Селективный дефицит иммуноглобулина А
Самый частый из первичных иммунодефицитов (частота 1 : 1000). Генетический дефект не ясен, наследование вариабельно. Характеризуется нарушением конечной дифференцировки плазматических клеток, секретирующих Ig A. В связи с этим уровень сывороточного Ig A очень низкий (<0,05 мг/мл) при нормальных значениях других иммуноглобулинов.
Характеризуется склонностью к частым вирусным и бактериальным воспалительным заболеваниям верхних и нижних дыхательных путей, но может иметь и бессимптомное течение. Реакции клеточного иммунитета не нарушены.
Лечение заключается в применении противомикробных средств, специфическая терапия не используется. Специфический Ig A не может быть применен, т.к. это может спровоцировать анти-Ig A- аутоиммунный ответ или аллергическую реакцию.
17
4.1.1.2. Первичные Т-клеточные ИД
Тяжелые комбинированные иммунодефициты (ТКИД)

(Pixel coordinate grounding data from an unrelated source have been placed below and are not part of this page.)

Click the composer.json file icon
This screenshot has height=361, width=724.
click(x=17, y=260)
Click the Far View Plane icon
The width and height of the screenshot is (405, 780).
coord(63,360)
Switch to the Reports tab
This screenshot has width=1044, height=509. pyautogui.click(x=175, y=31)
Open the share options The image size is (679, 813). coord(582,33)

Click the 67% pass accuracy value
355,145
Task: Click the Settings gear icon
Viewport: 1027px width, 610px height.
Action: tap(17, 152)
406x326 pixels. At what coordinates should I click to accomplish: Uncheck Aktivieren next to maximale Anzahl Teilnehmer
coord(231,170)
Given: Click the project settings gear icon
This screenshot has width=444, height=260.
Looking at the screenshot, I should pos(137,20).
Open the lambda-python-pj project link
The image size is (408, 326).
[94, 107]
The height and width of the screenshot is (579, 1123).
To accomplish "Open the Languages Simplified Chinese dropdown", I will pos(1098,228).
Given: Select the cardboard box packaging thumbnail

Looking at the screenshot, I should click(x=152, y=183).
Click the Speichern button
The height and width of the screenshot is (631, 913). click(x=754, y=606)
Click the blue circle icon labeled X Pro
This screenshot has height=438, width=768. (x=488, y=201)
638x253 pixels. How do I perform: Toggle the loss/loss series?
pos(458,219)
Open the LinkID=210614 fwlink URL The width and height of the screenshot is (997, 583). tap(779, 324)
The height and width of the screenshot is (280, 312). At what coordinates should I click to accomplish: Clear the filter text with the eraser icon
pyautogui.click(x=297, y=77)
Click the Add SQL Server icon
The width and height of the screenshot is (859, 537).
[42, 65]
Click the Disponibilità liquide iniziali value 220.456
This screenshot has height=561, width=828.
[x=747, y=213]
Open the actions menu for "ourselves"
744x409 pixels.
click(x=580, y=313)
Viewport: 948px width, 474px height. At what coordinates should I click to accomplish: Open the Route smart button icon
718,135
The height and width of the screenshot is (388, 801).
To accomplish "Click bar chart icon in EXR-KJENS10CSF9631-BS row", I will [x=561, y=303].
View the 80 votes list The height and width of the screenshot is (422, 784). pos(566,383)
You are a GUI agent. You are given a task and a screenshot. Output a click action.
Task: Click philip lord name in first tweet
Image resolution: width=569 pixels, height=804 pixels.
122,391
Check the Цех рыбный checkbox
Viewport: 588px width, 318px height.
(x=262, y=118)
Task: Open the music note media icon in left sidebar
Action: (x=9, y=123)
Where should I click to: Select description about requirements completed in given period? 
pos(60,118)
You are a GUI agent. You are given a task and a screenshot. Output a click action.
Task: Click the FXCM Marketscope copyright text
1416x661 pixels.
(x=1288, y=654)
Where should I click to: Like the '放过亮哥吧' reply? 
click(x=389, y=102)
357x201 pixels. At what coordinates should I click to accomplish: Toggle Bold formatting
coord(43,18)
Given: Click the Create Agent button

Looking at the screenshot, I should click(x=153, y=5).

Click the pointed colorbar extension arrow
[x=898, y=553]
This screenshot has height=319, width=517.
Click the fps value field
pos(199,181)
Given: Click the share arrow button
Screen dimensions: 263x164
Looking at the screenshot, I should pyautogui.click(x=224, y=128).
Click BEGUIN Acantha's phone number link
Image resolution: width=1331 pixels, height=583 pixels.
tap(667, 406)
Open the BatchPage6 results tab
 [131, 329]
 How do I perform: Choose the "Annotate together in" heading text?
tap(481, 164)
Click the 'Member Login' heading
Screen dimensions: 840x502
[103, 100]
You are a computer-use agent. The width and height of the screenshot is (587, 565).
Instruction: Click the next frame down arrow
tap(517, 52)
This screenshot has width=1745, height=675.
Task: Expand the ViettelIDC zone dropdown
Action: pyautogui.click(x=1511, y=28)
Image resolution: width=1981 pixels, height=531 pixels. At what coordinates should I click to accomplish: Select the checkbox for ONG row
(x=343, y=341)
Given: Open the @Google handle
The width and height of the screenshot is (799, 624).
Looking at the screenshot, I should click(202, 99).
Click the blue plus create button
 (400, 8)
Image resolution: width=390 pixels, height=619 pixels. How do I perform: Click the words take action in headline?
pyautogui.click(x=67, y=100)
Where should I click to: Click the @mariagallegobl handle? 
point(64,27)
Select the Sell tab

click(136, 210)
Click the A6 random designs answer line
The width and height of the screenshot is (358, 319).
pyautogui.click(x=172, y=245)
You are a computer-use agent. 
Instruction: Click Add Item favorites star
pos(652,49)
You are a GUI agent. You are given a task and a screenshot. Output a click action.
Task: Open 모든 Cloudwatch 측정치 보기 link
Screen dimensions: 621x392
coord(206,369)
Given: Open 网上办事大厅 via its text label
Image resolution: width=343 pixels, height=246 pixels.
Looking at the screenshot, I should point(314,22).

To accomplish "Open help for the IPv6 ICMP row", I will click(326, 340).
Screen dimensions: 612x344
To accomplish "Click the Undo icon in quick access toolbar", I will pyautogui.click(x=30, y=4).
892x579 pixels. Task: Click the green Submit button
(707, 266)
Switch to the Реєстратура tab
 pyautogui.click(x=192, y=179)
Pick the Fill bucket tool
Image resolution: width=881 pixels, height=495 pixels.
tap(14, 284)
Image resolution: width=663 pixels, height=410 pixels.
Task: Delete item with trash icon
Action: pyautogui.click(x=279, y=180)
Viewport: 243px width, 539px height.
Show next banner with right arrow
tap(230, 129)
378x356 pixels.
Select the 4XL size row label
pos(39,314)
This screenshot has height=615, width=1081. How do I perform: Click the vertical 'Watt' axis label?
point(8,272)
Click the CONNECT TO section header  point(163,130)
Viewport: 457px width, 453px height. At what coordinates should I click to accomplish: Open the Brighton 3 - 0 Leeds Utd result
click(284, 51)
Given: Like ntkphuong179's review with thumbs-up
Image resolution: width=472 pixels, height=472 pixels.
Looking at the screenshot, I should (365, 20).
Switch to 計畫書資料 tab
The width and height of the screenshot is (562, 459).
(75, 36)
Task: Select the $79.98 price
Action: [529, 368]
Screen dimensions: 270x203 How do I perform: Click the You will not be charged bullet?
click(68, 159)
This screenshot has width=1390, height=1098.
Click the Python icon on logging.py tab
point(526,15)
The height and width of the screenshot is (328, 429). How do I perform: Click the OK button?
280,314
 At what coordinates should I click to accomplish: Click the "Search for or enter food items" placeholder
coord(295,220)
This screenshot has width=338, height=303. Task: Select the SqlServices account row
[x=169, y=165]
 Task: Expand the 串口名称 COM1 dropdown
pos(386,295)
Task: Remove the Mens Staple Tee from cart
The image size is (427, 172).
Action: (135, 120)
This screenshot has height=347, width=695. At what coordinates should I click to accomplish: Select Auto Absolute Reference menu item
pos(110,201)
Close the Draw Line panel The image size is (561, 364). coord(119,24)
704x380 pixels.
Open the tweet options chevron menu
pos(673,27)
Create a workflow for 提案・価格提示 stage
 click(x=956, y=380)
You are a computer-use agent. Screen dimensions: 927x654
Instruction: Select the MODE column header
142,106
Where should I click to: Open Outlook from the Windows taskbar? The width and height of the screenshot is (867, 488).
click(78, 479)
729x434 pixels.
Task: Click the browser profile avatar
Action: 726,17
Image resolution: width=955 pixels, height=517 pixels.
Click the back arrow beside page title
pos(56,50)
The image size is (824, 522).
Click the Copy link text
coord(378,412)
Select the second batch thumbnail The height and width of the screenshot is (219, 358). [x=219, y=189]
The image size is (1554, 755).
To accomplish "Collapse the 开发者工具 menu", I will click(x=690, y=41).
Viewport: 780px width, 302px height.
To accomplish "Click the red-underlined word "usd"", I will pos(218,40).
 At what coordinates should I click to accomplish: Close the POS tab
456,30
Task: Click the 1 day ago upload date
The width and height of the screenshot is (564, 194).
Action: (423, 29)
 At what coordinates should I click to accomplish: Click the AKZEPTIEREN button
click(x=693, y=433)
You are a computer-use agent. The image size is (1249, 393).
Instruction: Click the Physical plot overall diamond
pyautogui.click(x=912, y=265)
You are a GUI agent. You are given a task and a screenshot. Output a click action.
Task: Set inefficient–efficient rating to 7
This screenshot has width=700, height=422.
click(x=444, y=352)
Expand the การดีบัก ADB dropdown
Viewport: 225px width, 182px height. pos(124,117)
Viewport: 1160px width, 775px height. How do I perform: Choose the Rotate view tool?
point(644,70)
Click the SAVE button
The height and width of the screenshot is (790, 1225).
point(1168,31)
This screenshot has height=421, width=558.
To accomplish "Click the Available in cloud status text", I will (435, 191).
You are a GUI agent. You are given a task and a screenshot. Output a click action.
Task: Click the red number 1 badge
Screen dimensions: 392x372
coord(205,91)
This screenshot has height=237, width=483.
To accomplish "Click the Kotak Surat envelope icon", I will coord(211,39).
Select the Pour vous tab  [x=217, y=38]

Они представляют гетерогенную группу генетических дефектов стволовых лимфоидных клеток, приводящих к нарушению образования
иT-, и B-лимфоцитов. Клинические проявления начинаются с первых недель или месяцев жизни и характеризуются остановкой развития и роста, развитием и тяжелым течением инфекций, вызванных широким спектром микроорганизмов (Candida albicans, Pneumocystis carinii, ви-
русы Varicella zoster, парагриппа, респираторно-синцитиальный, адено-
ицитомегаловирус, вирус Эпштейна-Барр).
ТКИД характеризуется нарушением опускания тимуса с шеи в средостение. Отмечается лимфоцитопения (дефицит Т- и В- лимфоцитов) и анергия Т-клеток in vitro и in vivo. Уменьшено количества лимфоцитов в тимусе, лимфоузлах, селезенке, лимфоидной ткани кишечника. Выявляется неспособность лимфоцитов пролиферировать в ответ на специфический АГ, а также отсутствие гуморального ответа в связи со снижением содержания иммуноглобулинов.
Молекулярные дефекты ТКИД разнообразны. Самым частым вариантом (60 % случаев) является дефект гена рецепторов для цитокинов (IL-2, 4, 7, 9, 15), локализованный в X хромосоме. 15 % случаев связаны с дефектом гена фермента метаболизма пуринов – аденозиндезаминазы (АДА). В 2 % случаев имеется дефект гена пуриннуклеозидфосфорилазы (PNP).
В случае Х-сцепленного ТКИД болеют мальчики. У пациентов отсутствуют Т-лимфоциты на фоне нормального количества В- лимфоцитов и выраженной гипогаммаглобулинемии. Лечение состоит в трансплантации HLA-совместимого костного мозга.
ТКИД с дефицитом аденозиндезаминазы и пуриннуклеозидфосфорилазы
Характеризуется накоплением токсичных метаболитов метилирования (S-аденозилгомоцистеин) и пуринового обмена (dATP, dGTP), подавляющих пролиферацию Т-клеток и индуцирующих их апоптоз. Количество Т-, В-лимфоцитов и иммуноглобулинов снижено при сохранности NK. Пациенты отстают в развитии и страдают респираторными инфекциями, диареей. Для лечения используется введение препарата АДА; трансплантация костного мозга и трансфекция гена АДА в лимфоциты периферической крови.